The largest water body in the township is Paw Paw Lake, shared with Coloma Township. The census-designated place of Paw Paw Lake consists of housing developments that surround the lake with both townships.

==Demographics==
As of the census of 2000, there were 3,392 people, 1,348 households, and 939 families residing in the township. The population density was 248.7 PD/sqmi. There were 1,724 housing units at an average density of 126.4 /sqmi. The racial makeup of the township was 93.66% White, 1.71% African American, 0.88% Native American, 0.32% Asian, 2.27% from other races, and 1.15% from two or more races. Hispanic or Latino of any race were 4.22% of the population.
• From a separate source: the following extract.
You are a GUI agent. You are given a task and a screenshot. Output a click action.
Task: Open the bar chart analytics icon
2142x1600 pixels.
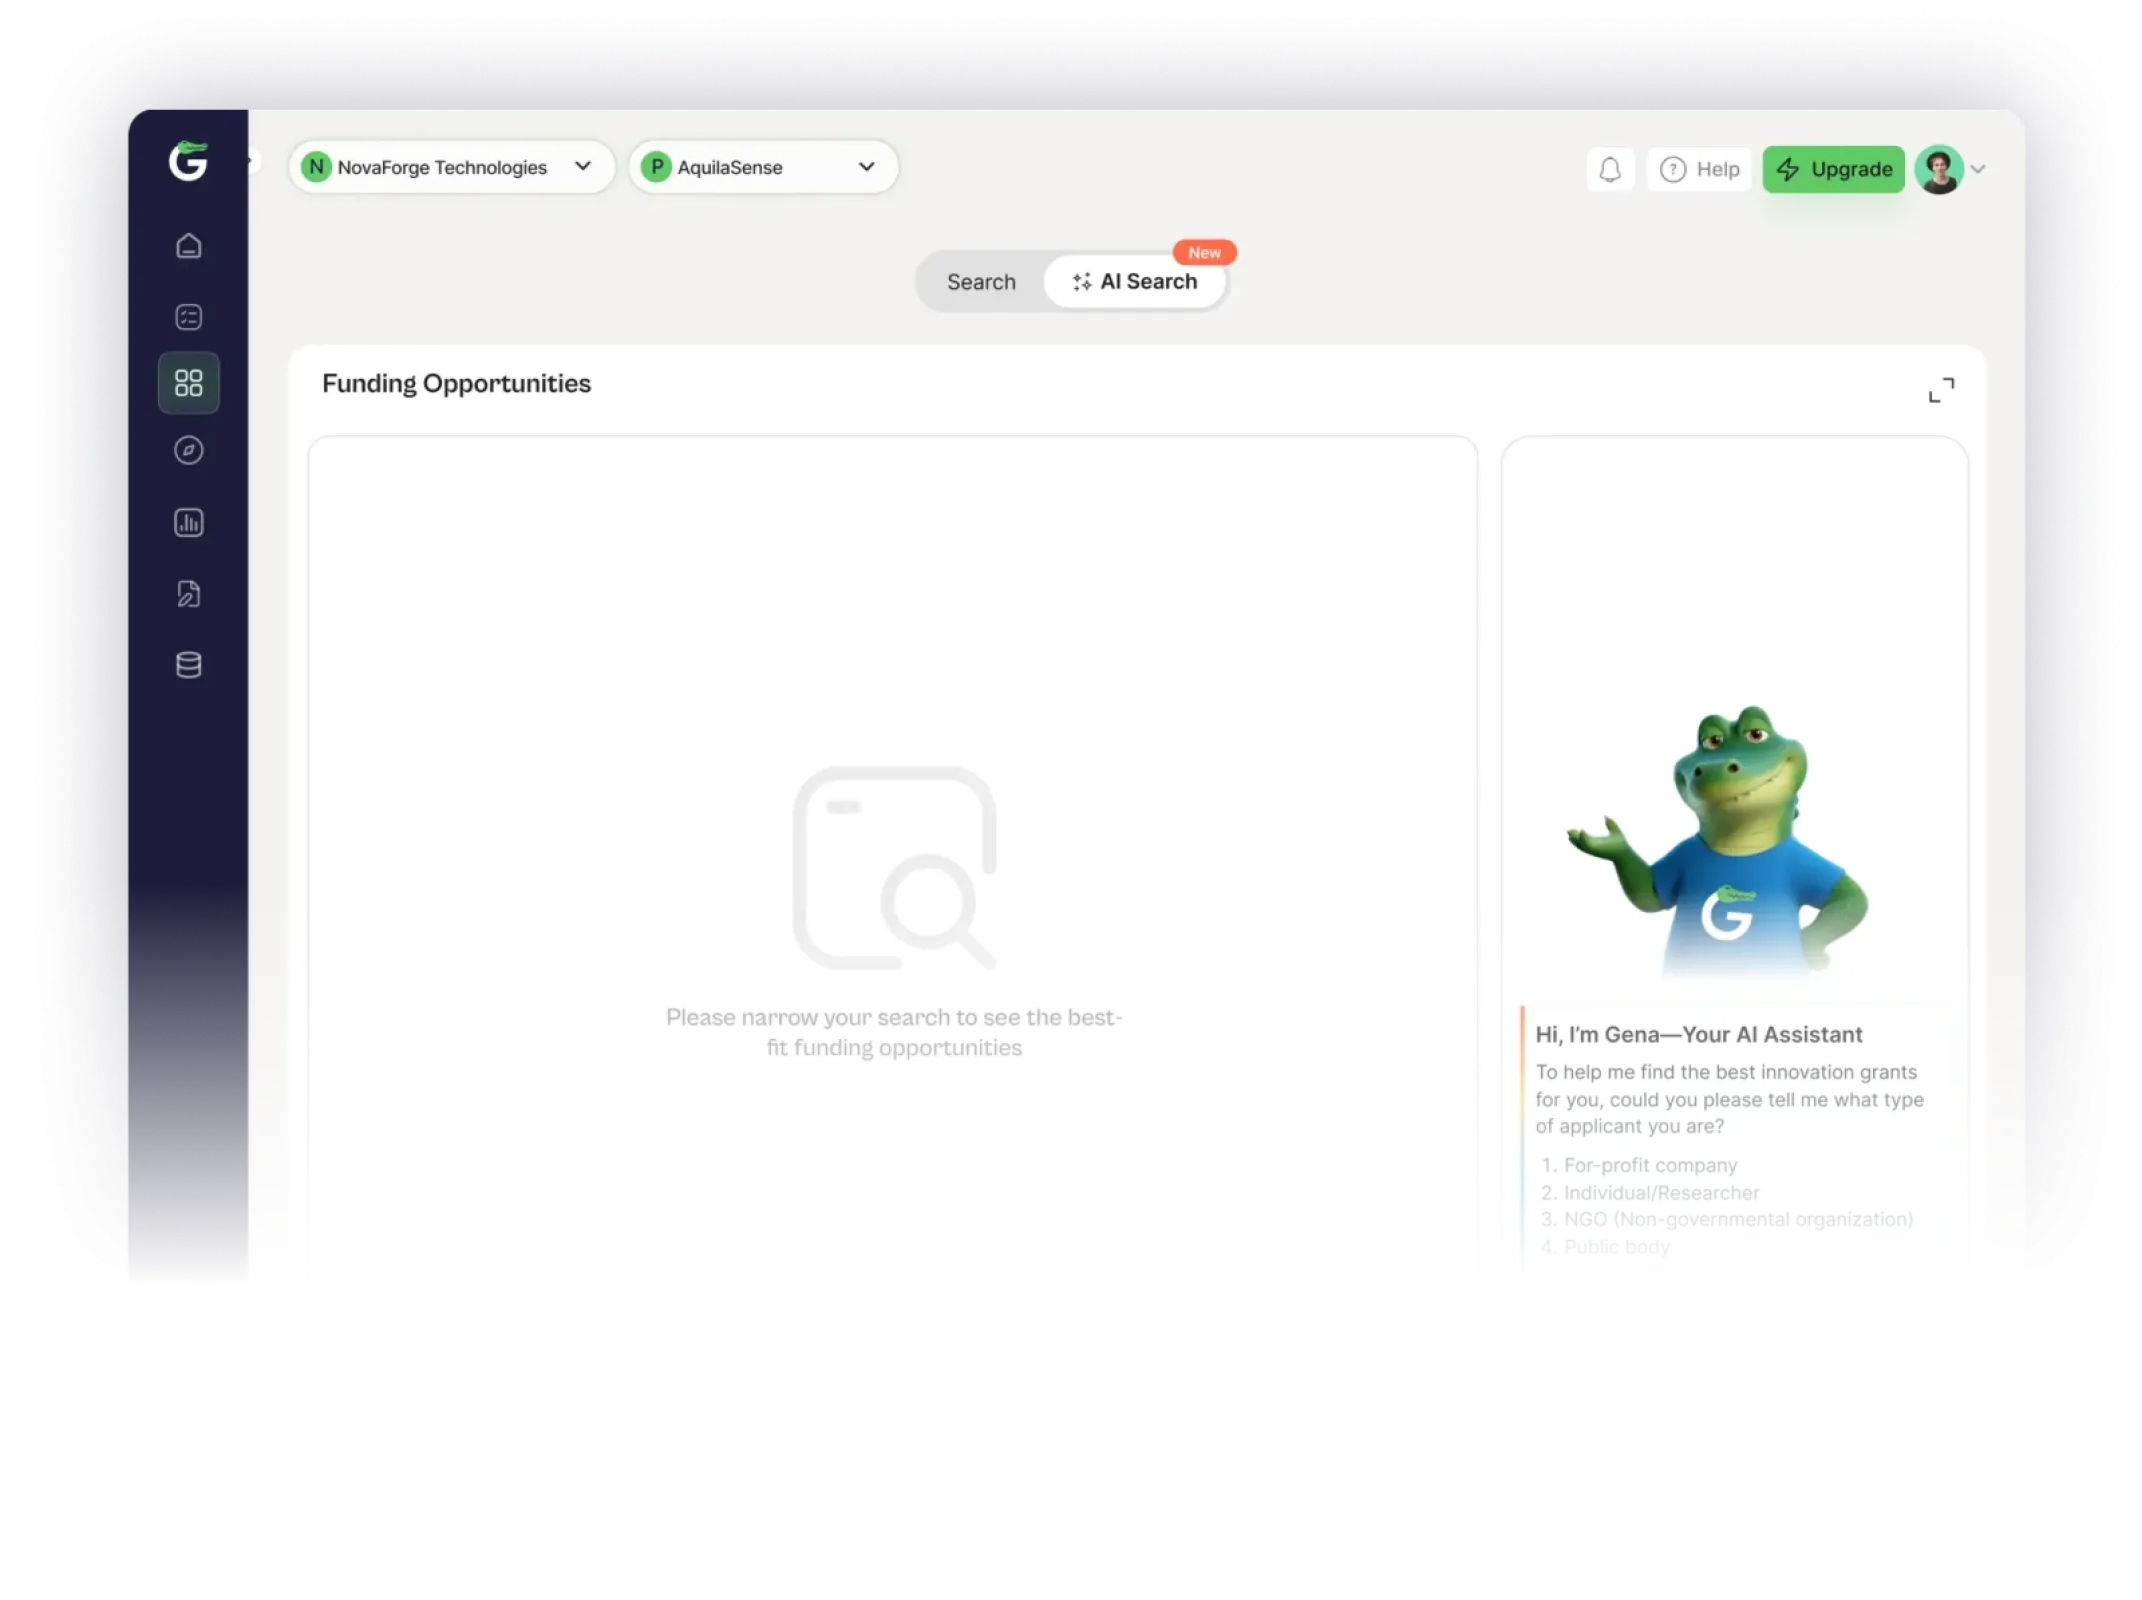pos(188,523)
There were 1,348 households, out of which 30.5% had children under the age of 18 living with them, 53.9% were married couples living together, 11.6% had a female householder with no husband present, and 30.3% were non-families. 25.8% of all households were made up of individuals, and 11.4% had someone living alone who was 65 years of age or older. The average household size was 2.46 and the average family size was 2.93.

In the township the population was spread out, with 25.6% under the age of 18, 8.5% from 18 to 24, 27.2% from 25 to 44, 24.5% from 45 to 64, and 14.3% who were 65 years of age or older. The median age was 37 years. For every 100 females, there were 92.7 males. For every 100 females age 18 and over, there were 90.8 males.

The median income for a household in the township was $39,152, and the median income for a family was $45,709. Males had a median income of $35,842 versus $22,500 for females. The per capita income for the township was $22,134. About 7.8% of families and 10.5% of the population were below the poverty line, including 12.0% of those under age 18 and 9.6% of those age 65 or over.